In a previous post, we talked about why you need a Big Vision now. Let’s look at why you need to test your idea for your Big Vision.
You’ve got an idea you’re excited about. It’s a dream that keeps nudging at you to be explored. Now what? It’s time to test it out.
When I got out of college, I thought I wanted to be a massage therapist. It seemed like a relaxing career that could help people. Plus, I’d been told I was good at back rubs ( : . Before I made the leap into getting certified, I took a class and quickly realized that massaging people you don’t know without clothes on is very different than massaging a friend’s shoulders over a sweater. I moved on to another idea.
When you test your idea for your Big Vision, you learn what you want and what other people want. Whether you’re thinking about writing a book, creating art, starting a business, or launching a nonprofit, it’s wise to test out your idea before you put all your time, energy, and resources into it. There’s a reason publishers want a book proposal and funders want a business plan. It’s not to be annoying. It’s to show that there is a market for your idea. In the case of a changemaking project, you need to learn if how you want to “help” is effective, and even more important, wanted.

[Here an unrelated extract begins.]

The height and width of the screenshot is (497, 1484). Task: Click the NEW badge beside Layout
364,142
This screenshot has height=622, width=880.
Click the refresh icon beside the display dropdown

You can learn two things when you test your idea:
1. How it affects you (does it give you energy and keep you engaged?).
2. How it affects others (is it needed, wanted, effective?).
Your Big Vision comes from your imagination. That’s what makes it so magical and inspirational! You created it out of nowhere. It’s based on assumptions about what the future will be like once it’s in existence. Some of those assumptions are based on fact and some are based on guessing. Doing small tests will help you build a strong foundation for your Big Vision.
Here are some ideas for how to test our your Big Vision.
Talk with people who do similar work. This can be a formal informational interview, or jumping on a Zoom call with a friend of a friend.
Pilot the idea. That could mean sharing a prototype of a product with a focus group, doing a test run of a class with friends, sharing a draft of a few chapters with your writer’s group, writing a few blog posts, or putting together a survey.
Try a smaller version. Live in your dream town for a month before moving. Develop a side gig before quitting your job. Write one evening a week before booking a 2-week writing retreat.
Try an even smaller version. Take one class. Apply for one job. Write one chapter. Paint one artwork.
Learn. Read a book. Listen to a podcast. Watch a documentary. Take a class.
Volunteer. You’ll experience some hands on learning and make connections in your field of interest.
For more ideas, check out How to Test an Idea by Sarah Moon.
It’s a myth that people have an idea, make a plan, execute it, and succeed. There’s a lot of testing, learning, failing and succeeding that happens along the way. If you’re feeling stuck, test your idea. Voila! You’re not stuck anymore. You’ve taken action towards making your Big Vision real.